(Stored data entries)
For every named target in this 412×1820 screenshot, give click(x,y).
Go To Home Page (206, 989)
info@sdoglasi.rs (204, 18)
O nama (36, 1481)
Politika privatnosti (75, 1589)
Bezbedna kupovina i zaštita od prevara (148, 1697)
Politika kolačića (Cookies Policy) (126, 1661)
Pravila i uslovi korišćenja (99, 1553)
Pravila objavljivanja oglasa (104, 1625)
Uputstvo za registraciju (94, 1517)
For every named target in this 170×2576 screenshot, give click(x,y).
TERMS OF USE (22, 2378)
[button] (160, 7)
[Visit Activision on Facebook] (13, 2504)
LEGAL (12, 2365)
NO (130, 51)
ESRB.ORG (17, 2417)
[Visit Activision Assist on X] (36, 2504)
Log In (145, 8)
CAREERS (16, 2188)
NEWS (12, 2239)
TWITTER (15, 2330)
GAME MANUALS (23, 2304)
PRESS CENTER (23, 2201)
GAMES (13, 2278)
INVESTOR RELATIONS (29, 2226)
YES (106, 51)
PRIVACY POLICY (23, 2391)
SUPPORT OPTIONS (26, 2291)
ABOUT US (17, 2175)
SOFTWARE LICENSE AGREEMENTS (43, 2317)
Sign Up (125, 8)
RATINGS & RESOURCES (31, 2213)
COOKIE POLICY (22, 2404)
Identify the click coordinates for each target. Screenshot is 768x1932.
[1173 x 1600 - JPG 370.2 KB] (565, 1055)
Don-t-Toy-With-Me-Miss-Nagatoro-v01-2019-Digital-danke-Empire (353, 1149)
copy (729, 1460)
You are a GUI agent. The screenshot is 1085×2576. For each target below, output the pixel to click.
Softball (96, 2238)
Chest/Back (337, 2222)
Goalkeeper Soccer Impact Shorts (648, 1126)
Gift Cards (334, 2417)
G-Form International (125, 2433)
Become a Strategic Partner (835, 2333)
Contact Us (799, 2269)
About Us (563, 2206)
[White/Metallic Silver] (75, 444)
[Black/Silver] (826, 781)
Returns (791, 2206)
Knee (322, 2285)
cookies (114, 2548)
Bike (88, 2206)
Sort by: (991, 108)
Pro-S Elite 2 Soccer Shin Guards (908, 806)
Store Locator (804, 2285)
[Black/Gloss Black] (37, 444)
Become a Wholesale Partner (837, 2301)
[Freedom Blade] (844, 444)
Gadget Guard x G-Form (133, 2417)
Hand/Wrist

What the exercise asks:
Output the line containing "copy (729, 1460)" and every line after it through the final line of the records above, exactly as written and nothing else.

Answer space:
copy (729, 1460)
You are a GUI agent. The screenshot is 1085×2576. For each target below, output the pixel to click.
Softball (96, 2238)
Chest/Back (337, 2222)
Goalkeeper Soccer Impact Shorts (648, 1126)
Gift Cards (334, 2417)
G-Form International (125, 2433)
Become a Strategic Partner (835, 2333)
Contact Us (799, 2269)
About Us (563, 2206)
[White/Metallic Silver] (75, 444)
[Black/Silver] (826, 781)
Returns (791, 2206)
Knee (322, 2285)
cookies (114, 2548)
Bike (88, 2206)
Sort by: (991, 108)
Pro-S Elite 2 Soccer Shin Guards (908, 806)
Store Locator (804, 2285)
[Black/Gloss Black] (37, 444)
Become a Wholesale Partner (837, 2301)
[Freedom Blade] (844, 444)
Gadget Guard x G-Form (133, 2417)
Hand/Wrist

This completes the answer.